• _Task description_
Copy the rows below line for line, changing nothing.

[Rows on the locations of targets]
<<<<
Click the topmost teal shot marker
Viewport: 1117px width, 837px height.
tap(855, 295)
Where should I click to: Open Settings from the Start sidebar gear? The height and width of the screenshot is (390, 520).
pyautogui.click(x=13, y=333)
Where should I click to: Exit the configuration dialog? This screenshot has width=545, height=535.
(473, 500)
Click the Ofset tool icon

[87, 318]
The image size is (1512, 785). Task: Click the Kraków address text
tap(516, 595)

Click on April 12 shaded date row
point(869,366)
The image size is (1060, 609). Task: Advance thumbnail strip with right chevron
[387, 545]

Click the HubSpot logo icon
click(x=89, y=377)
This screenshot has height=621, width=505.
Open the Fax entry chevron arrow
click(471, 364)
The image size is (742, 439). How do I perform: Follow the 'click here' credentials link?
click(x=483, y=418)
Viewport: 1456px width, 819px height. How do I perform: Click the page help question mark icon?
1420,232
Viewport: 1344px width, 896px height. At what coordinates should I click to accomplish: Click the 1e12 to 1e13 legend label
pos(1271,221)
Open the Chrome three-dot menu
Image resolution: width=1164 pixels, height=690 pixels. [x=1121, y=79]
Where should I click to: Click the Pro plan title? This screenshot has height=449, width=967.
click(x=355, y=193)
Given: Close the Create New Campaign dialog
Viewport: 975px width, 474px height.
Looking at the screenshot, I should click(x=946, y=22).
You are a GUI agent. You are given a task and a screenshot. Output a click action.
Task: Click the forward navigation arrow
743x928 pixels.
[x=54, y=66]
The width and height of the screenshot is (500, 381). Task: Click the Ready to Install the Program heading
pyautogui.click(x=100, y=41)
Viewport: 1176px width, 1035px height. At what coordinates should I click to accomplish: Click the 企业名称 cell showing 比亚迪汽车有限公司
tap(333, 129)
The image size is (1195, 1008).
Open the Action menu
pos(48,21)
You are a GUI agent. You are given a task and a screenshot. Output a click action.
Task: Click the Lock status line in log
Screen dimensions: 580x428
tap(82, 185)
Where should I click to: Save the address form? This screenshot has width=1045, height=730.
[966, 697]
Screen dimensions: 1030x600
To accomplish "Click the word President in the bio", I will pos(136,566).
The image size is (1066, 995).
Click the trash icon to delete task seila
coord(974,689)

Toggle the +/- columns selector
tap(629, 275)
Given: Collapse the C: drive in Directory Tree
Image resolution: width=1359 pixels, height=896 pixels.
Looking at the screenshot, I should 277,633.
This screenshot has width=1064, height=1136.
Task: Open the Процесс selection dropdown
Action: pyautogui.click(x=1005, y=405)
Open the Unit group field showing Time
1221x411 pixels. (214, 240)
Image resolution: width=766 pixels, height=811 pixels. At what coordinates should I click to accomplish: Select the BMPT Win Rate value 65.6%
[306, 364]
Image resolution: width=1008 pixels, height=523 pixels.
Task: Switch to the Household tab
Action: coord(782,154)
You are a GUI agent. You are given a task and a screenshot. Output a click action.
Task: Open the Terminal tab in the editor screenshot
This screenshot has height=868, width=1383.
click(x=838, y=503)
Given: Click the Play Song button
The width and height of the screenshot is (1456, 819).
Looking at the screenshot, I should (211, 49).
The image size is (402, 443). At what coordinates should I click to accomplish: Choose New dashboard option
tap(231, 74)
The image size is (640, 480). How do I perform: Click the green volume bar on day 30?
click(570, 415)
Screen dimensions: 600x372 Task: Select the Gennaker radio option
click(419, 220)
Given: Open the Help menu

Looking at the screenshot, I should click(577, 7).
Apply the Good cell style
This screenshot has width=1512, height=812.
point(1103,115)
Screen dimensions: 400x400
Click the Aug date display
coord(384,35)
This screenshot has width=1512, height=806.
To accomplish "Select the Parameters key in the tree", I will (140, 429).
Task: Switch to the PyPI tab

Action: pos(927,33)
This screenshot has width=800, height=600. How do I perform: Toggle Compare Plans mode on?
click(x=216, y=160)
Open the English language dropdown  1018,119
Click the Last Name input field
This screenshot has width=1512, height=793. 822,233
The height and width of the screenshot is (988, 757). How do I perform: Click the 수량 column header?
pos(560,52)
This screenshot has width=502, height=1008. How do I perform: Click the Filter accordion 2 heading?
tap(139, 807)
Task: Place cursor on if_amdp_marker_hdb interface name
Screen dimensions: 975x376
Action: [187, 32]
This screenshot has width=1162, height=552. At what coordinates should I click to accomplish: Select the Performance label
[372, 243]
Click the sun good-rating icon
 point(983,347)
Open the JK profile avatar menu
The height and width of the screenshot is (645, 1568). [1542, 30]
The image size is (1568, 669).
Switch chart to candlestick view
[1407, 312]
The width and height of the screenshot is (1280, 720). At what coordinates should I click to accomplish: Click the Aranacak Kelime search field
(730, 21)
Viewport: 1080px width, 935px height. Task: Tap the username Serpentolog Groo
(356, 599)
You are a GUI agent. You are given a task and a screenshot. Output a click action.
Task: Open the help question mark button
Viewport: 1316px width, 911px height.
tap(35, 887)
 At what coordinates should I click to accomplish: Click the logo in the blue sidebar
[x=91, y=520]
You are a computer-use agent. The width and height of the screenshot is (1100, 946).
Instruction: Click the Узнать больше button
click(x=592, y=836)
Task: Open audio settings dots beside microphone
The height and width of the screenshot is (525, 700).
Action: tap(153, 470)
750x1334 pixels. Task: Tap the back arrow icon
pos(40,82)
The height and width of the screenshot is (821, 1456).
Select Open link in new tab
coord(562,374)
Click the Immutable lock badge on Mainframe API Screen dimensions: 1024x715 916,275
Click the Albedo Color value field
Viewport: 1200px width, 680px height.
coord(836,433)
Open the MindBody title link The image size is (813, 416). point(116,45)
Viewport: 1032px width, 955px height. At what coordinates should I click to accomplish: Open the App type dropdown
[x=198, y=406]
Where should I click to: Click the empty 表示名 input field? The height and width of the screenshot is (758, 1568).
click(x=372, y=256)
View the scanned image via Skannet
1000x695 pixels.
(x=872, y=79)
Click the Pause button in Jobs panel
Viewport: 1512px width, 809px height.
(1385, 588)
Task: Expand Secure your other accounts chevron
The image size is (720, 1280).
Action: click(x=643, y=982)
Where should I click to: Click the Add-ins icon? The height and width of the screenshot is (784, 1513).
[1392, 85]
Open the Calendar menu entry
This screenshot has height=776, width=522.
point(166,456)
>>>>
• _Reply to the task_
Click the topmost teal shot marker
Viewport: 1117px width, 837px height.
tap(855, 295)
Where should I click to: Open Settings from the Start sidebar gear? The height and width of the screenshot is (390, 520).
pyautogui.click(x=13, y=333)
Where should I click to: Exit the configuration dialog? This screenshot has width=545, height=535.
(473, 500)
Click the Ofset tool icon

[87, 318]
The image size is (1512, 785). Task: Click the Kraków address text
tap(516, 595)

Click on April 12 shaded date row
point(869,366)
The image size is (1060, 609). Task: Advance thumbnail strip with right chevron
[387, 545]

Click the HubSpot logo icon
click(x=89, y=377)
This screenshot has height=621, width=505.
Open the Fax entry chevron arrow
click(471, 364)
The image size is (742, 439). How do I perform: Follow the 'click here' credentials link?
click(x=483, y=418)
Viewport: 1456px width, 819px height. How do I perform: Click the page help question mark icon?
1420,232
Viewport: 1344px width, 896px height. At what coordinates should I click to accomplish: Click the 1e12 to 1e13 legend label
pos(1271,221)
Open the Chrome three-dot menu
Image resolution: width=1164 pixels, height=690 pixels. [x=1121, y=79]
Where should I click to: Click the Pro plan title? This screenshot has height=449, width=967.
click(x=355, y=193)
Given: Close the Create New Campaign dialog
Viewport: 975px width, 474px height.
Looking at the screenshot, I should click(x=946, y=22).
You are a GUI agent. You are given a task and a screenshot. Output a click action.
Task: Click the forward navigation arrow
743x928 pixels.
[x=54, y=66]
The width and height of the screenshot is (500, 381). Task: Click the Ready to Install the Program heading
pyautogui.click(x=100, y=41)
Viewport: 1176px width, 1035px height. At what coordinates should I click to accomplish: Click the 企业名称 cell showing 比亚迪汽车有限公司
tap(333, 129)
The image size is (1195, 1008).
Open the Action menu
pos(48,21)
You are a GUI agent. You are given a task and a screenshot. Output a click action.
Task: Click the Lock status line in log
Screen dimensions: 580x428
tap(82, 185)
Where should I click to: Save the address form? This screenshot has width=1045, height=730.
[966, 697]
Screen dimensions: 1030x600
To accomplish "Click the word President in the bio", I will pos(136,566).
The image size is (1066, 995).
Click the trash icon to delete task seila
coord(974,689)

Toggle the +/- columns selector
tap(629, 275)
Given: Collapse the C: drive in Directory Tree
Image resolution: width=1359 pixels, height=896 pixels.
Looking at the screenshot, I should 277,633.
This screenshot has width=1064, height=1136.
Task: Open the Процесс selection dropdown
Action: pyautogui.click(x=1005, y=405)
Open the Unit group field showing Time
1221x411 pixels. (214, 240)
Image resolution: width=766 pixels, height=811 pixels. At what coordinates should I click to accomplish: Select the BMPT Win Rate value 65.6%
[306, 364]
Image resolution: width=1008 pixels, height=523 pixels.
Task: Switch to the Household tab
Action: coord(782,154)
You are a GUI agent. You are given a task and a screenshot. Output a click action.
Task: Open the Terminal tab in the editor screenshot
This screenshot has height=868, width=1383.
click(x=838, y=503)
Given: Click the Play Song button
The width and height of the screenshot is (1456, 819).
Looking at the screenshot, I should (211, 49).
The image size is (402, 443). At what coordinates should I click to accomplish: Choose New dashboard option
tap(231, 74)
The image size is (640, 480). How do I perform: Click the green volume bar on day 30?
click(570, 415)
Screen dimensions: 600x372 Task: Select the Gennaker radio option
click(419, 220)
Given: Open the Help menu

Looking at the screenshot, I should click(577, 7).
Apply the Good cell style
This screenshot has width=1512, height=812.
point(1103,115)
Screen dimensions: 400x400
Click the Aug date display
coord(384,35)
This screenshot has width=1512, height=806.
To accomplish "Select the Parameters key in the tree", I will (140, 429).
Task: Switch to the PyPI tab

Action: pos(927,33)
This screenshot has width=800, height=600. How do I perform: Toggle Compare Plans mode on?
click(x=216, y=160)
Open the English language dropdown  1018,119
Click the Last Name input field
This screenshot has width=1512, height=793. 822,233
The height and width of the screenshot is (988, 757). How do I perform: Click the 수량 column header?
pos(560,52)
This screenshot has width=502, height=1008. How do I perform: Click the Filter accordion 2 heading?
tap(139, 807)
Task: Place cursor on if_amdp_marker_hdb interface name
Screen dimensions: 975x376
Action: [187, 32]
This screenshot has width=1162, height=552. At what coordinates should I click to accomplish: Select the Performance label
[372, 243]
Click the sun good-rating icon
 point(983,347)
Open the JK profile avatar menu
The height and width of the screenshot is (645, 1568). [1542, 30]
The image size is (1568, 669).
Switch chart to candlestick view
[1407, 312]
The width and height of the screenshot is (1280, 720). At what coordinates should I click to accomplish: Click the Aranacak Kelime search field
(730, 21)
Viewport: 1080px width, 935px height. Task: Tap the username Serpentolog Groo
(356, 599)
You are a GUI agent. You are given a task and a screenshot. Output a click action.
Task: Open the help question mark button
Viewport: 1316px width, 911px height.
tap(35, 887)
 At what coordinates should I click to accomplish: Click the logo in the blue sidebar
[x=91, y=520]
You are a computer-use agent. The width and height of the screenshot is (1100, 946).
Instruction: Click the Узнать больше button
click(x=592, y=836)
Task: Open audio settings dots beside microphone
The height and width of the screenshot is (525, 700).
Action: tap(153, 470)
750x1334 pixels. Task: Tap the back arrow icon
pos(40,82)
The height and width of the screenshot is (821, 1456).
Select Open link in new tab
coord(562,374)
Click the Immutable lock badge on Mainframe API Screen dimensions: 1024x715 916,275
Click the Albedo Color value field
Viewport: 1200px width, 680px height.
coord(836,433)
Open the MindBody title link The image size is (813, 416). point(116,45)
Viewport: 1032px width, 955px height. At what coordinates should I click to accomplish: Open the App type dropdown
[x=198, y=406]
Where should I click to: Click the empty 表示名 input field? The height and width of the screenshot is (758, 1568).
click(x=372, y=256)
View the scanned image via Skannet
1000x695 pixels.
(x=872, y=79)
Click the Pause button in Jobs panel
Viewport: 1512px width, 809px height.
(1385, 588)
Task: Expand Secure your other accounts chevron
The image size is (720, 1280).
Action: click(x=643, y=982)
Where should I click to: Click the Add-ins icon? The height and width of the screenshot is (784, 1513).
[1392, 85]
Open the Calendar menu entry
This screenshot has height=776, width=522.
point(166,456)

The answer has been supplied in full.